Es una paradoja interesante. Me río de eso en estos días, pero para aquellos que no siguen la discusión, esta etiqueta es un insulto grave. El poder de las grandes farmacéuticas es tan inmenso que ha logrado pintar a sus críticos como lunáticos. Después de todo, en la mente del público, “antivacunas” y “terraplanista” son esencialmente el mismo tipo de persona. El problema sólo surge cuando la gente busca nuestros nombres en Google.
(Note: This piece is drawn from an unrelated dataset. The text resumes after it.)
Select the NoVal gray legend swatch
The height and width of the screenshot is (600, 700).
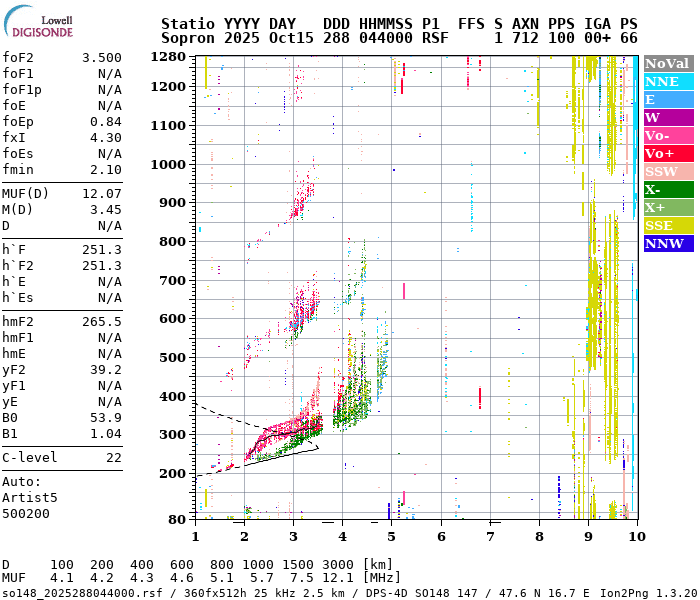(667, 63)
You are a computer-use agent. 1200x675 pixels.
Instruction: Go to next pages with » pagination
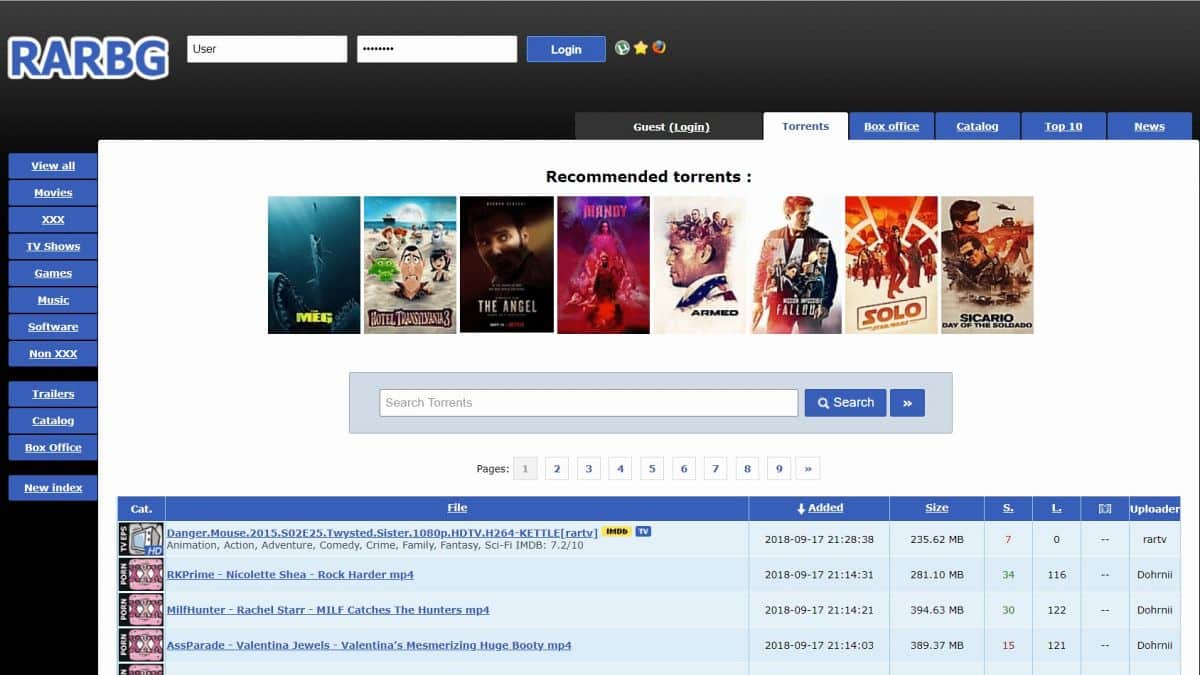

¿La parte más fascinante? La misma multitud a la que le resulta fácil insultarme o asumir que soy tonto, me aplaudiría con entusiasmo si estuviera dando una conferencia sobre la corrupción y la mala calidad de los agroquímicos (popularmente llamados pesticidas). Los dueños de esas compañías son los mismos que los de las grandes farmacéuticas; las mismas agencias aprueban ambas, y los mismos tipos de expertos (interesados únicamente en las ventas) las recomiendan, con el mismo objetivo de lucro y de salud. ¿Se imaginan que exista un término como “antipesticidas”, donde alguien que presenta datos deficientes sobre esos productos sea descartado universalmente como loco, que ni siquiera vale la pena escucharlo o responderle?
Entonces, ¿cuál es la diferencia entre pesticidas malos y vacunas malas? Mientras que un veneno es rociado sobre los cultivos, luego se efectúa la cosecha, es transportada en camión al supermercado, es llevada a casa, es sazonada con aceite de oliva y sal, es colocada en la mesa, es comida con cubiertos, y finalmente aterriza en el estómago, el otro se salta todo eso: va directamente al cuerpo a través de una aguja. El beneficio es el mismo.
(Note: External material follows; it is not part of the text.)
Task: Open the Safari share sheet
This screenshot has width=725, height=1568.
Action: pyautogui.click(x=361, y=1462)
Para ser claros: no todos los pesticidas son malos, así como no todas las vacunas son malas. Por ejemplo, la BCG y la vacuna contra la rabia son excelentes. Y me pregunto seriamente si algunos de los ataques contra el glifosato se deben simplemente a que la patente del producto expiró.[[1]]
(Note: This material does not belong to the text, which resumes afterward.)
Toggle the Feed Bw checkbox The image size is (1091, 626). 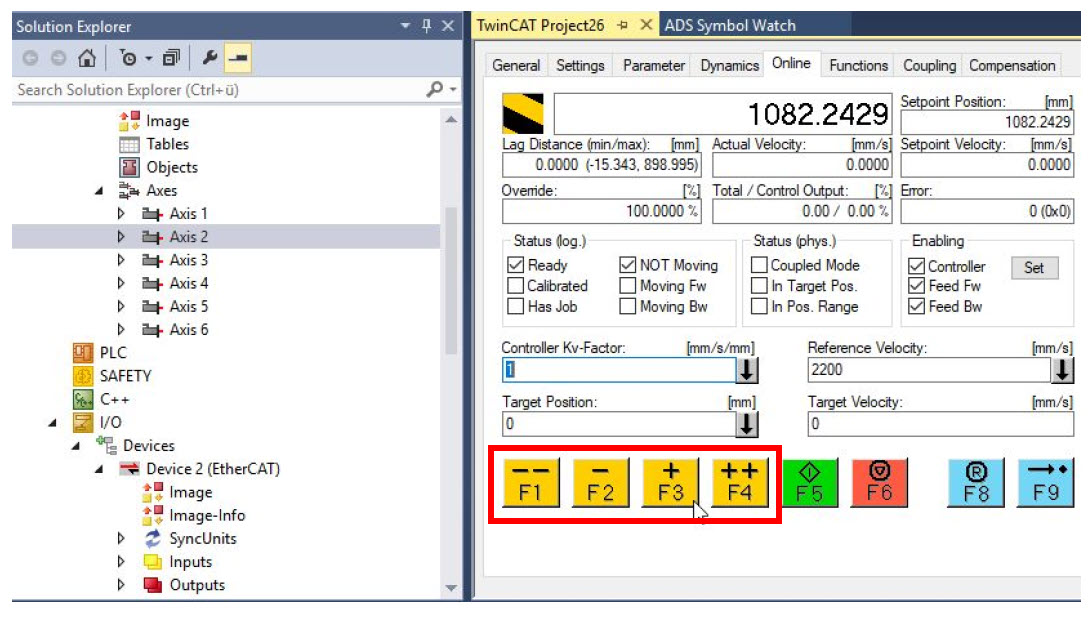coord(916,307)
Pero no se preocupen. Claro, a muchas personas las despidieron por no vacunarse, les prohibieron entrar a restaurantes, o les impidieron viajar. A mí no me pasó nada de eso. Estoy aquí para defender a los oprimidos. De cualquier manera, seguiré haciendo algo que me encanta: dar estas charlas. Me encanta dejarlos a todos sin palabras, sintiéndose tontos y sin saber por dónde empezar a refutar. ¡Acéptenlo!
Traducción: Ms. Lic. Cristian Vasylenko
[[1]] Nota del traductor: La absurda batalla contra el glifosato. Para más inri –al decir de los españoles–, averigüe el lector si ésto pudiera tener su origen en el combate aéreo contra las plantaciones de coca en Colombia.